Cheers rang out and fireworks popped as Queen Sonja of Norway smashed a huge bottle of champagne against the hull of Royal Caribbean Cruises Ltd.'s newest and biggest ship, the 2,300-passenger Majesty of the Seas. The recent christening of RCC's third megaship to ply the Caribbean went off without a hitch.
Little else has gone so well lately for the Miami-based cruise line. First, in December, 1990, a shipyard fire damaged the Monarch, a Royal Caribbean ship under construction. Then, Royal Caribbean made a mere $4.3 million on revenues of $760 million in 1991, according to financial statements it filed in preparation for a sale of $125 million in bonds. Once they're sold, long-term debt of $1.1 billion will make up 73% of total capitalization. Debt service is eating away at the bottom line. Added competition will nibble more: The Majesty of the Seas is steaming straight into a projected 11.5% increase in cruise-ship capacity in 1992. Including the Majesty, 12 new ships and 11,000 new berths are scheduled to enter service this year.
Royal Caribbean's owners say they're not worried. Co-founder Arne Wilhelmsen points out that in a year marred by the recession, the gulf war, and the aftermath of the Monarch fire, RCC still posted a profit. But with 50% of the company held in a partnership controlled by Chicago's Pritzker family, Wilhelmsen has other investors to consider. Jay A. Pritzker, the family's dealmaker, says he hasn't lost patience. "I would have liked it to have been better, of course," he says. "It's not a slam dunk, but they're doing well."
RCC's rivals aren't as generous. "We were surprised" by the weak results, says Carnival Cruise Lines Inc. Chairman Micky Arison. His company did far better, earning $85 million on $1.4 billion in revenues in 1991. Says analyst Michael Mueller of Montgomery Securities: "Carnival is the low-cost producer and in this recession has done significantly better than its competitors."
MASS APPEAL. Carnival's marketing may be the key difference. Its "Fun Ships" carry the masses, while its Holland America Line Inc. handles the upscale crowd. RCC seems to want the best of both worlds--its single brand targets the upper end of the volume market. But as Robert H. Dickinson, Carnival's senior vice-president for marketing, notes, Royal Caribbean keeps its ships full only through mass-market pricing. As Dickinson puts it: "Palm Springs is looking more like Las Vegas, but they're still sending the Palm Springs message."
RCC Chairman Richard D. Fain defends his strategy. "I see absolutely no contradiction in appealing to the volume market and yet saying we are providing a quality product at a low price," he says. But Pritzker concedes that RCC faces the same conundrum as another of the family's big holdings, Hyatt Hotels Corp.: convincing consumers that a slightly higher price buys a big jump in quality.

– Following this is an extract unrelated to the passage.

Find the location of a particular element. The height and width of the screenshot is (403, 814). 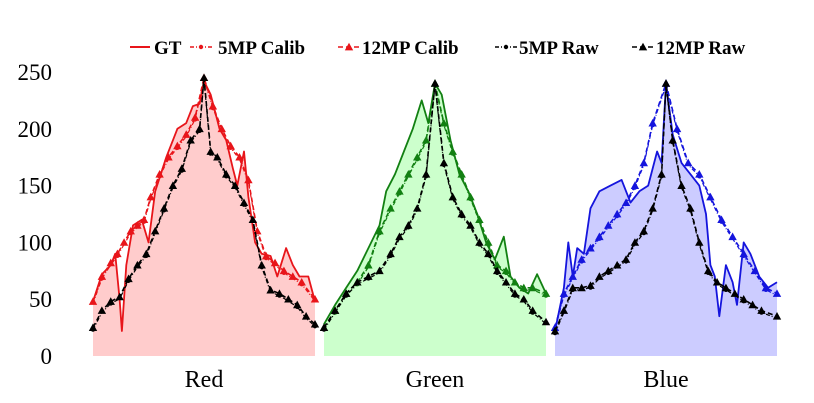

That might be an easier message to send this year. James Parker, an analyst at Robinson-Humphrey Co. in Atlanta, expects that increased vacation spending in 1992 will keep the new boats full, though price competition will keep a lid on industry yields. Profits still may get a lift, because passenger volume should increase more than overhead.
RCC sorely needs a good year. Its interest expense added up to $59 million in 1991, and the nut is even bigger this year: More than $134 million in principal and interest payments come due. Debt coverage "looks a little skinny," analyst Peter R. McMullin of Southeast Research Partners observes.
That's why RCC is mulling a public stock offering this year. "The purpose would be to reduce leverage, not for any of us to bail out," says Pritzker. Still, the Pritzkers, whose name is synonymous with smart money, don't plan to take more of the action for themselves.